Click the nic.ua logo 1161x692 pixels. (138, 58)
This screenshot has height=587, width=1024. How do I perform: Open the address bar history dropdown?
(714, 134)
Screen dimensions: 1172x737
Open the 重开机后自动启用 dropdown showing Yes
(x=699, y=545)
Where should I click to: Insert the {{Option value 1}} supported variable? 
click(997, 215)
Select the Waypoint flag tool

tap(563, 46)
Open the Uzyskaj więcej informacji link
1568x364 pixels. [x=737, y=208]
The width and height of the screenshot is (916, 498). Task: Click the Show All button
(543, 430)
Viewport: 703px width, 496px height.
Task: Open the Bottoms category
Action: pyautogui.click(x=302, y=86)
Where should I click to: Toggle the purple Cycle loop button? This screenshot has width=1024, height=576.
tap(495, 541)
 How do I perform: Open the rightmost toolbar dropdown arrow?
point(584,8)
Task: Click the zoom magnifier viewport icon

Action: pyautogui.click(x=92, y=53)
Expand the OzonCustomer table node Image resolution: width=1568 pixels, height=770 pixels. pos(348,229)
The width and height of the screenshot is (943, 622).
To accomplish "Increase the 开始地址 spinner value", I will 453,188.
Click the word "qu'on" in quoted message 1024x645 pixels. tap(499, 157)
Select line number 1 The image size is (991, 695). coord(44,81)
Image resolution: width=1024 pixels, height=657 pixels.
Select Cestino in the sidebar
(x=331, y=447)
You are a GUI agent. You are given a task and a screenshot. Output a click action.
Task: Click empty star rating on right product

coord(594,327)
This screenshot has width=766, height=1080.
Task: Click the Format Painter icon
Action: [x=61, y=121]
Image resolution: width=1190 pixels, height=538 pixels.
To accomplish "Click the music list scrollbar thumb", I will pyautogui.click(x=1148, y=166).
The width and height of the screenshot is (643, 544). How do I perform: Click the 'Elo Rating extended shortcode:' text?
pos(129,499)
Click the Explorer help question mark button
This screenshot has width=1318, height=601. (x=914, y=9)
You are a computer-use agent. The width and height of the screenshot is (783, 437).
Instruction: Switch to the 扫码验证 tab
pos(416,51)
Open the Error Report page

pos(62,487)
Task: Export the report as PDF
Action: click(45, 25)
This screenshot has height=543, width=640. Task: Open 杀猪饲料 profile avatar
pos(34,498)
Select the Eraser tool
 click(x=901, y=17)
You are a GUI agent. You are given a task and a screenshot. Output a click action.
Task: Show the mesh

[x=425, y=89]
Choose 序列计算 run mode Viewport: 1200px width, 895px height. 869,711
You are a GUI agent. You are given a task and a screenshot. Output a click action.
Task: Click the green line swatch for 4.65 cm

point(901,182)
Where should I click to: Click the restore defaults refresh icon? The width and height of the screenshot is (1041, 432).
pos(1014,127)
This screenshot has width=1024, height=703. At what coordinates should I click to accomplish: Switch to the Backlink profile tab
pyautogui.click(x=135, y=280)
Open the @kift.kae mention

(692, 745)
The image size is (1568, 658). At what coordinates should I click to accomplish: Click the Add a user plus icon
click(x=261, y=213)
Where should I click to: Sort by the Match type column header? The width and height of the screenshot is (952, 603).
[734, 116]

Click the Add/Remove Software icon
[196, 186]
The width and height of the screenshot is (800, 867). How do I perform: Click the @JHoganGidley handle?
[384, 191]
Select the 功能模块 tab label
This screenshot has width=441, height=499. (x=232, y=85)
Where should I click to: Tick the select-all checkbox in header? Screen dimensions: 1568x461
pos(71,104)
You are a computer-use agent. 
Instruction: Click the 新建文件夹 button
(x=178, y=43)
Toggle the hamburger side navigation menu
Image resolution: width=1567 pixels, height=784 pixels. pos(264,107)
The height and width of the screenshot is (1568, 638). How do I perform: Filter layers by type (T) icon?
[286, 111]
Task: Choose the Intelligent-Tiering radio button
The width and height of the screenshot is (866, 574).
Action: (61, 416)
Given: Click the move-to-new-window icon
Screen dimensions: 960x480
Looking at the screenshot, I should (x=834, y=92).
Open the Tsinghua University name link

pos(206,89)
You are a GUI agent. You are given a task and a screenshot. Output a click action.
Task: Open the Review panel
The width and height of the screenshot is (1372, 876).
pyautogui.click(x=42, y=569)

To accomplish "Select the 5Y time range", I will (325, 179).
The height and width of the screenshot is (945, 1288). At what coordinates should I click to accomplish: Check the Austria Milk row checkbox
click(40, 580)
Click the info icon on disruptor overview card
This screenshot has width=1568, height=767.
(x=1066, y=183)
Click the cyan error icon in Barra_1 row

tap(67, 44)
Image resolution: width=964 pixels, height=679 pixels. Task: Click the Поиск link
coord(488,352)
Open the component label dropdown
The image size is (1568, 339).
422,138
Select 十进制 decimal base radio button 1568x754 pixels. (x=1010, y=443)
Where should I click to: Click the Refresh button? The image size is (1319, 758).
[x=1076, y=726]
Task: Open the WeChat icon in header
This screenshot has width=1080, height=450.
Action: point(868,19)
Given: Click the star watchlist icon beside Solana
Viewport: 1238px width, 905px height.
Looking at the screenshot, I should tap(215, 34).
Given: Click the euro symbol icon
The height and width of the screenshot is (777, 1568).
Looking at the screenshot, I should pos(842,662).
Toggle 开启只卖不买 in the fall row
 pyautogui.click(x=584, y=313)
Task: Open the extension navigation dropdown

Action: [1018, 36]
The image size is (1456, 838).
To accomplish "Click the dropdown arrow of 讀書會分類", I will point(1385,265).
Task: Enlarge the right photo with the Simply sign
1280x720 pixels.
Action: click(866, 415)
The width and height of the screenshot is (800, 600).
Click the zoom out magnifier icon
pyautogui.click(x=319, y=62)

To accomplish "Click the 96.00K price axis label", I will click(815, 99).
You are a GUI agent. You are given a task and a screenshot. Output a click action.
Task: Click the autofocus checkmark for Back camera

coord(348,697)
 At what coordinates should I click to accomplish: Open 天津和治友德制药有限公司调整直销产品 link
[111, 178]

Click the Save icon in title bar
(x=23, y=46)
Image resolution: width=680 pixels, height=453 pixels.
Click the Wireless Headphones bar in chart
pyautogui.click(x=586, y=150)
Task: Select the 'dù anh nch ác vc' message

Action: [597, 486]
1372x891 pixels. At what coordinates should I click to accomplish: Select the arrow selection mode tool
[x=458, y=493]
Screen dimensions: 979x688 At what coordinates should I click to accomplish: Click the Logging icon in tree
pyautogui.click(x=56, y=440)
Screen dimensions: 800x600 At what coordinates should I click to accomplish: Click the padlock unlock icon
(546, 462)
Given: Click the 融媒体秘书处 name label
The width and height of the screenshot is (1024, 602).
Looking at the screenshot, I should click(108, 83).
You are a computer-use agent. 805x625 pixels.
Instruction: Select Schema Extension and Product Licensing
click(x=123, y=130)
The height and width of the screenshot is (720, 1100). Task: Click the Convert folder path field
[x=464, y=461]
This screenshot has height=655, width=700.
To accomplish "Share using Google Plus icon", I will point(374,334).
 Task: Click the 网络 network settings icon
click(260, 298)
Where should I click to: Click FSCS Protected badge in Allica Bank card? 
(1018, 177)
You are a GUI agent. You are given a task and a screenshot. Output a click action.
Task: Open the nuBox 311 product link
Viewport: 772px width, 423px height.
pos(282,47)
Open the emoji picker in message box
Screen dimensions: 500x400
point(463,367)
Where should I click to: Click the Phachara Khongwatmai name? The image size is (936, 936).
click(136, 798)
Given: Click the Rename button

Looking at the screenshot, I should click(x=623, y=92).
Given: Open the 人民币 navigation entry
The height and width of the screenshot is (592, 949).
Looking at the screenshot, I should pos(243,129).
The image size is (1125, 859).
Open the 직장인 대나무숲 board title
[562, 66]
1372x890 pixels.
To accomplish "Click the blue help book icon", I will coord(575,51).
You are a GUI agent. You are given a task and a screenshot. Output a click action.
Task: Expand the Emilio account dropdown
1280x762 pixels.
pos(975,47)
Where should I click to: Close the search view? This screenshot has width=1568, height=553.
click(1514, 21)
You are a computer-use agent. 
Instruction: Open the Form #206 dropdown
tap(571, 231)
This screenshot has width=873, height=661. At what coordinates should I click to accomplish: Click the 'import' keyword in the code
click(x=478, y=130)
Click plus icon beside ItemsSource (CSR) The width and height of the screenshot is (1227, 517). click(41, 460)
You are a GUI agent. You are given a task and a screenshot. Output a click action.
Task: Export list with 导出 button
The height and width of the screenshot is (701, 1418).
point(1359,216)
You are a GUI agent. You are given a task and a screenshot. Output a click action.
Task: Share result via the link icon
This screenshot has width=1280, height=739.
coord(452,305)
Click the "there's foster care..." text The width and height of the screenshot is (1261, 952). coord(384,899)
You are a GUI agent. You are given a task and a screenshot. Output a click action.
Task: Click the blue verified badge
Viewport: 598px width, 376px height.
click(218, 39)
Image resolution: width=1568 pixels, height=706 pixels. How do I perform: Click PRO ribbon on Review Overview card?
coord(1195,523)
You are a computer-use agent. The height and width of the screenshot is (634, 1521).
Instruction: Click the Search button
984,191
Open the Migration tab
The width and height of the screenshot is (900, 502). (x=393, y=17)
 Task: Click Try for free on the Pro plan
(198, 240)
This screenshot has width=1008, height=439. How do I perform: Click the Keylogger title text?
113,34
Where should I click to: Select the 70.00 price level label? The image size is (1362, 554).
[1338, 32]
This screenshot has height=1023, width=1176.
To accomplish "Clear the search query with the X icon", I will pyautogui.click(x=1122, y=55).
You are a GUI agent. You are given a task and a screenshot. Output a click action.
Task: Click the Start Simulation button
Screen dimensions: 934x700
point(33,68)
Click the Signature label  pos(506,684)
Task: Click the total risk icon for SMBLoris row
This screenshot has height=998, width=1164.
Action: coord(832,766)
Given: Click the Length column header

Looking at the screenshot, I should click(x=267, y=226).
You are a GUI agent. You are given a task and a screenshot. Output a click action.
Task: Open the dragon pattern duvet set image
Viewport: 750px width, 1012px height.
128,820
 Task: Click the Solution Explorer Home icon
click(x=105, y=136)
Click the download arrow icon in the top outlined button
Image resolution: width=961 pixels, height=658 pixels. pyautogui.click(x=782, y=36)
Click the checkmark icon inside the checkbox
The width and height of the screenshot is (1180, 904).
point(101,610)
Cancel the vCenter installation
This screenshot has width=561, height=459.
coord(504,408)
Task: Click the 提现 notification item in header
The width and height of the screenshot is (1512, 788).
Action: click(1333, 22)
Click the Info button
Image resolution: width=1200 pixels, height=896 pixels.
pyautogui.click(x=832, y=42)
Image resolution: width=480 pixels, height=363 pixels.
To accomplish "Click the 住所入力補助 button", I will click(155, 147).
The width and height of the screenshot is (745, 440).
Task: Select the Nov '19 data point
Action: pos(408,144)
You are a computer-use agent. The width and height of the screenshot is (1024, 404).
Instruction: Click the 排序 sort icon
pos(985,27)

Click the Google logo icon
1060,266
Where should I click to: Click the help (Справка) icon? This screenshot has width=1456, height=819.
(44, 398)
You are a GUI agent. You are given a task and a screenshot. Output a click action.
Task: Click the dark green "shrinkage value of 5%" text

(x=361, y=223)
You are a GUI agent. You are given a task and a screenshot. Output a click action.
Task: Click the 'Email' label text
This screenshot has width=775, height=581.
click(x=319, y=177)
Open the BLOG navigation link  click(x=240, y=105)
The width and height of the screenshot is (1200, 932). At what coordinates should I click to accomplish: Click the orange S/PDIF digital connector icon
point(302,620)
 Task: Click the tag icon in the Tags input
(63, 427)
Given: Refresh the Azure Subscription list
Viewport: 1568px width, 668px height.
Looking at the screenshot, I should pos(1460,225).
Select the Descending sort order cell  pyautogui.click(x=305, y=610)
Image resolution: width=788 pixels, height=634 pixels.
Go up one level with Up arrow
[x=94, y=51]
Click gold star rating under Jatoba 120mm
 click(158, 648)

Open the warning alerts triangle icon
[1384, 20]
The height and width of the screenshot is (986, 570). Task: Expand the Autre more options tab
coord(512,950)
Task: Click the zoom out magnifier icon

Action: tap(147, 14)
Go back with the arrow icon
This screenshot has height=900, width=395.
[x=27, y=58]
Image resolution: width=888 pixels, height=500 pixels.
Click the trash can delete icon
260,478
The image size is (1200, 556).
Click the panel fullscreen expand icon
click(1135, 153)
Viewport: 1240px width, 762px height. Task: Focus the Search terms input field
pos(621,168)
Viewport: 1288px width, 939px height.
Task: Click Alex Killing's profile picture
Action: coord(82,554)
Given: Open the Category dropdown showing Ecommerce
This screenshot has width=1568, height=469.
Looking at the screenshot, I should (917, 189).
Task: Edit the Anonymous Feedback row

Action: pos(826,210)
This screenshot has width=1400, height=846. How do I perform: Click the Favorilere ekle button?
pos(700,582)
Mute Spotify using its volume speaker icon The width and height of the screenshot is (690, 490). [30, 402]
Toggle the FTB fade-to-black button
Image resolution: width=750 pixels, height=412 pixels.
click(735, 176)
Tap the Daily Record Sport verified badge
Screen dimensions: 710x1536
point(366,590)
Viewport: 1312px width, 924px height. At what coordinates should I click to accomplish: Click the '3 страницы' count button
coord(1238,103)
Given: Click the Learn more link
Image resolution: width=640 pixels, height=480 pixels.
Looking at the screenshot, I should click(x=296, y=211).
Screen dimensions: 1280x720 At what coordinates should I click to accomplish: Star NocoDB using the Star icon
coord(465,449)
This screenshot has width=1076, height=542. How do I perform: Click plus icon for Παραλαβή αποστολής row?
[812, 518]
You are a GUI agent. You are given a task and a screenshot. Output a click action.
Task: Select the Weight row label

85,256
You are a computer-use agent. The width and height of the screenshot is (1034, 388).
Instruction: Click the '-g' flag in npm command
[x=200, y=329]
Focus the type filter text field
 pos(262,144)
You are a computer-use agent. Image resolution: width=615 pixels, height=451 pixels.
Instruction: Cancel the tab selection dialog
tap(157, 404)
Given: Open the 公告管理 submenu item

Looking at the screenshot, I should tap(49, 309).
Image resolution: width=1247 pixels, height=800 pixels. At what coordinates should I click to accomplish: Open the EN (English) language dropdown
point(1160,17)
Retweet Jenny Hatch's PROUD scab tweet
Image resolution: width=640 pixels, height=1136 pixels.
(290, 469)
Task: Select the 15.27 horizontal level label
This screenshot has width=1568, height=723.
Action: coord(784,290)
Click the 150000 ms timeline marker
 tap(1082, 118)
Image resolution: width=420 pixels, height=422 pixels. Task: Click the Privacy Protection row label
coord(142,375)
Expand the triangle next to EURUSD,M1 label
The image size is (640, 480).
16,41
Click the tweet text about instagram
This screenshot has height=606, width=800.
■ ■ ■ ■ ■ ■ ■
→ **Aim of the task**
All that should be written out is the stretch of lines above between the one holding "Screen dimensions: 800x600" and the one holding "You are a computer-use agent. 805x625 pixels.", inclusive, exactly as given.

→ **Exercise solution**
Screen dimensions: 800x600 At what coordinates should I click to accomplish: Click the padlock unlock icon
(546, 462)
Given: Click the 融媒体秘书处 name label
The width and height of the screenshot is (1024, 602).
Looking at the screenshot, I should click(108, 83).
You are a computer-use agent. 805x625 pixels.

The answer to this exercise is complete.